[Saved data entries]

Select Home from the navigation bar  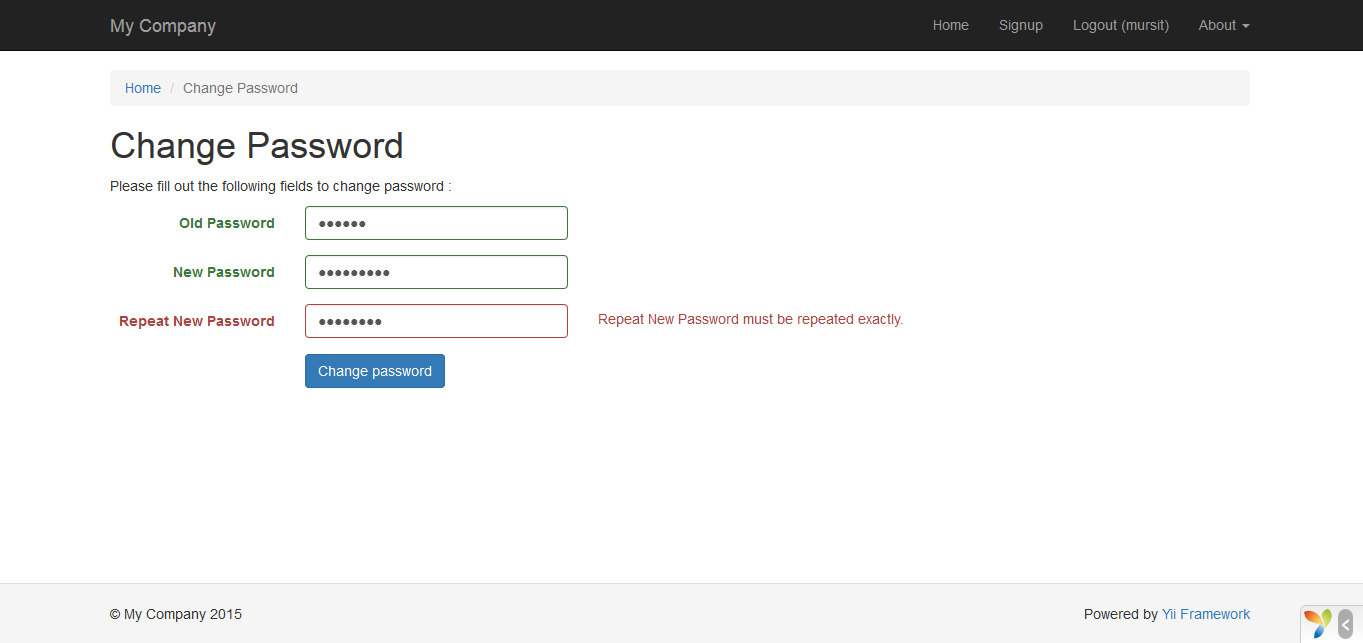[x=949, y=25]
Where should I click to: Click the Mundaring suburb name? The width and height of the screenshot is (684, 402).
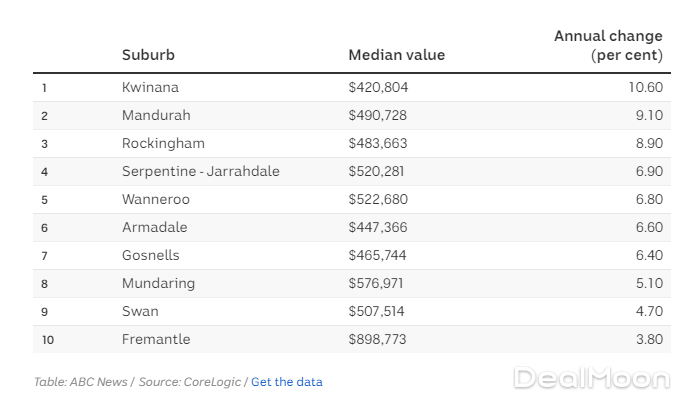158,283
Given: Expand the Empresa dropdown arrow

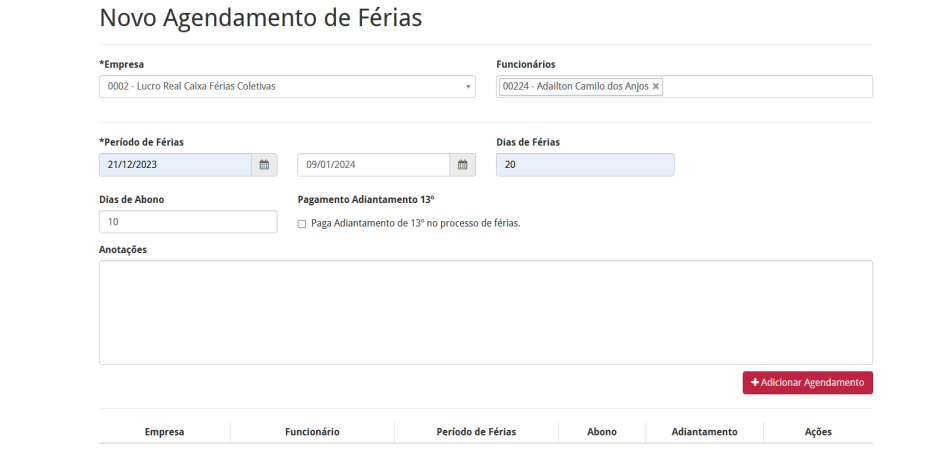Looking at the screenshot, I should tap(468, 87).
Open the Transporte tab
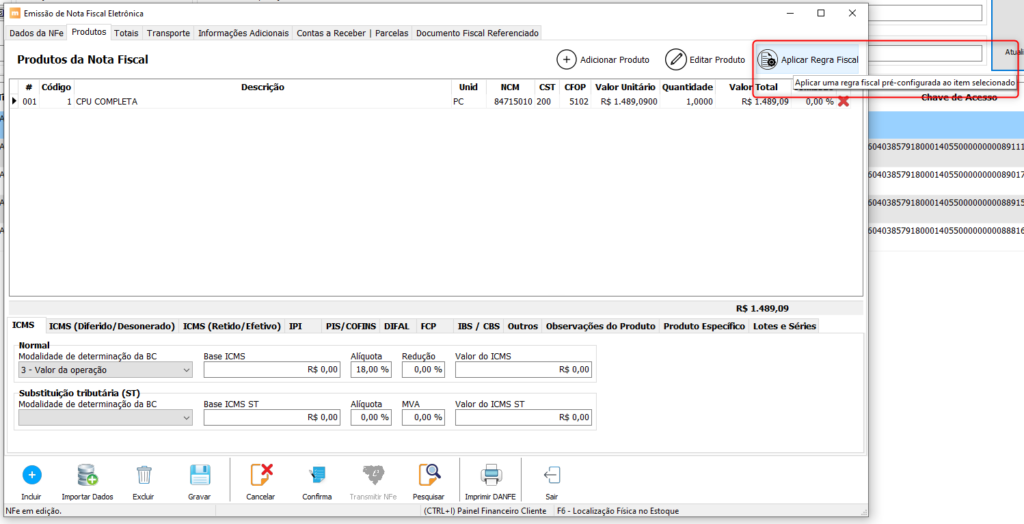This screenshot has width=1024, height=524. pyautogui.click(x=168, y=33)
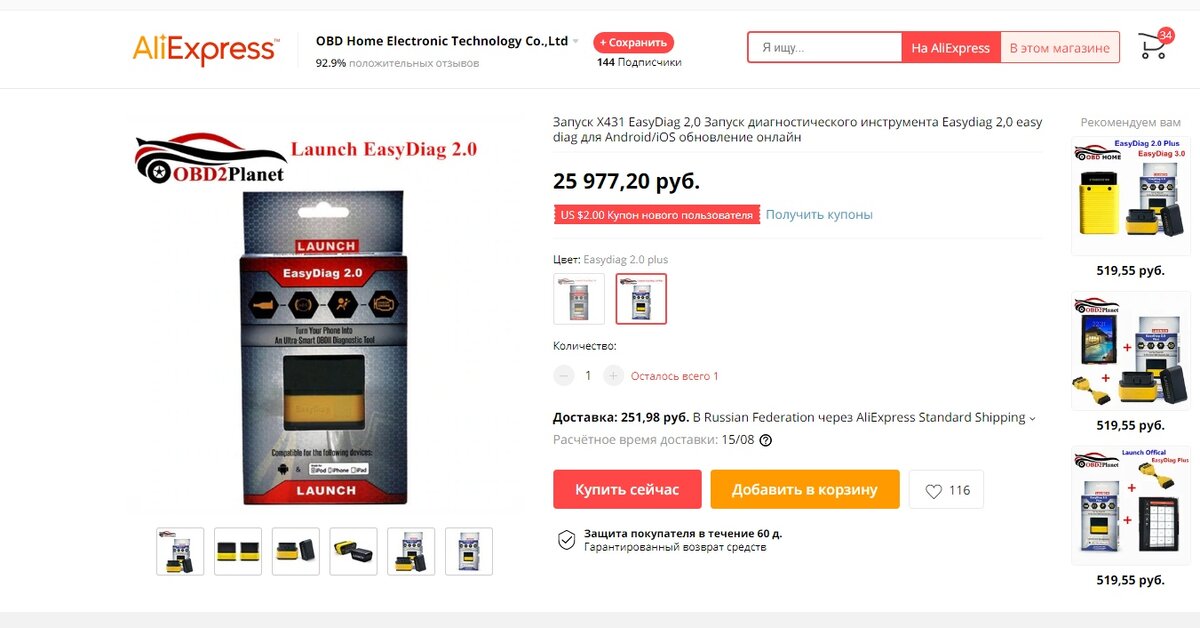The width and height of the screenshot is (1200, 628).
Task: Select the first Easydiag color option
Action: click(x=579, y=299)

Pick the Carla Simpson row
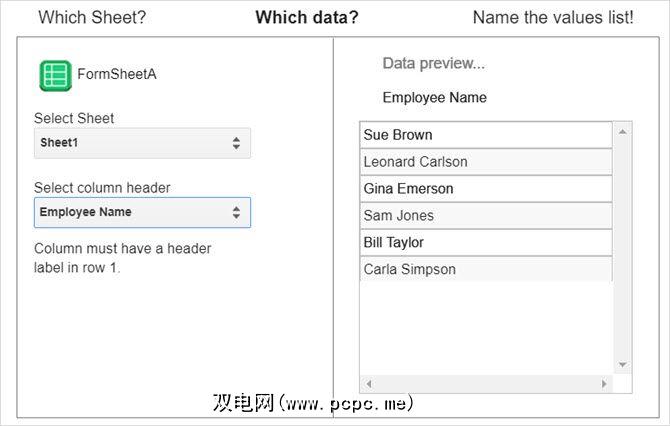[485, 270]
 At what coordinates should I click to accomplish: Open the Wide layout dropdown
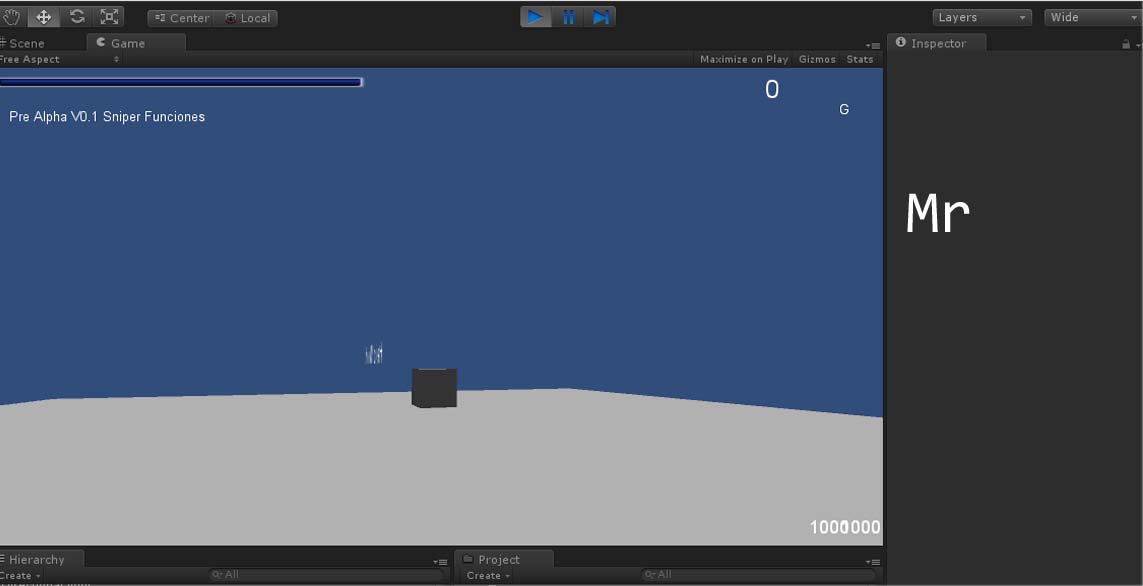coord(1090,17)
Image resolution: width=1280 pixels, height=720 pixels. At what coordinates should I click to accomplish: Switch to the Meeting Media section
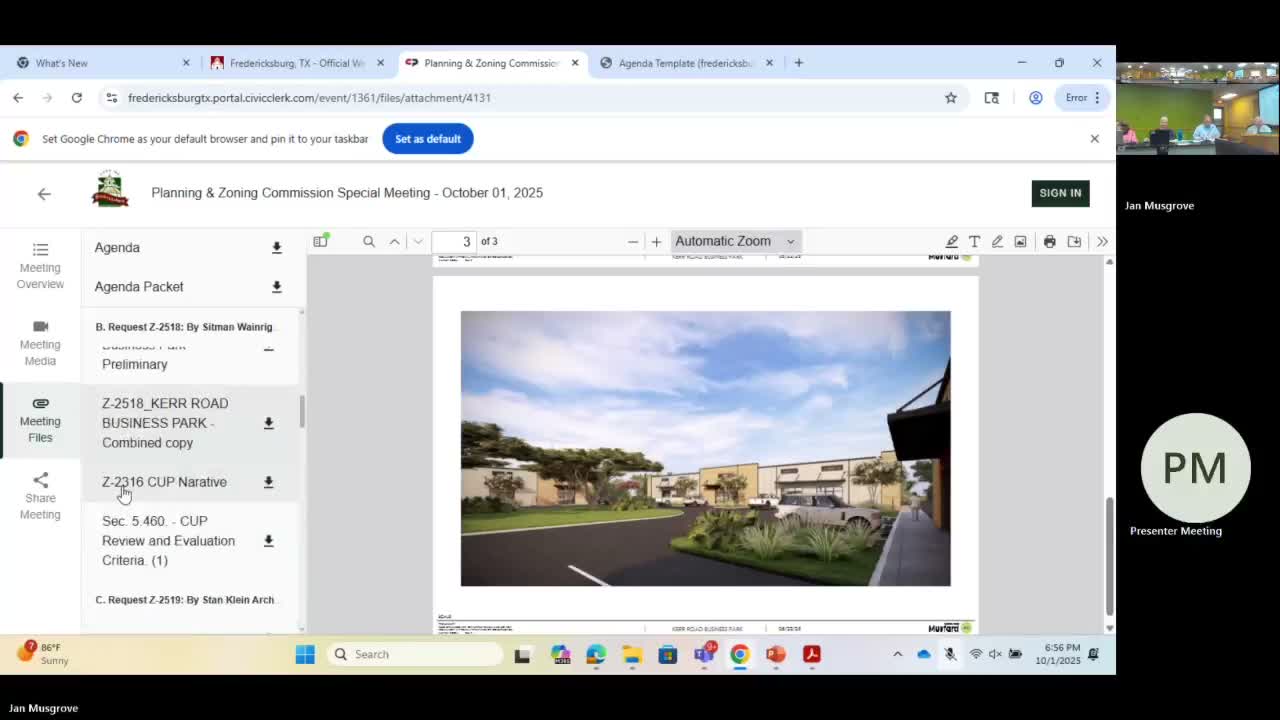(40, 343)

## What needs to be done
All lines from the one containing "Where should I" through the end of the data are to be written out exactly, with nothing added; skip the pictures.

## Output of the task
Where should I click to: Click the Mundaring suburb name? The width and height of the screenshot is (684, 402).
158,283
Given: Expand the Empresa dropdown arrow

Looking at the screenshot, I should tap(468, 87).
Open the Transporte tab
This screenshot has width=1024, height=524. pyautogui.click(x=168, y=33)
The width and height of the screenshot is (1200, 628).
Task: Select the first Easydiag color option
Action: click(x=579, y=299)

Pick the Carla Simpson row
[485, 270]
 At what coordinates should I click to accomplish: Open the Wide layout dropdown
coord(1090,17)
Image resolution: width=1280 pixels, height=720 pixels. At what coordinates should I click to accomplish: Switch to the Meeting Media section
(40, 343)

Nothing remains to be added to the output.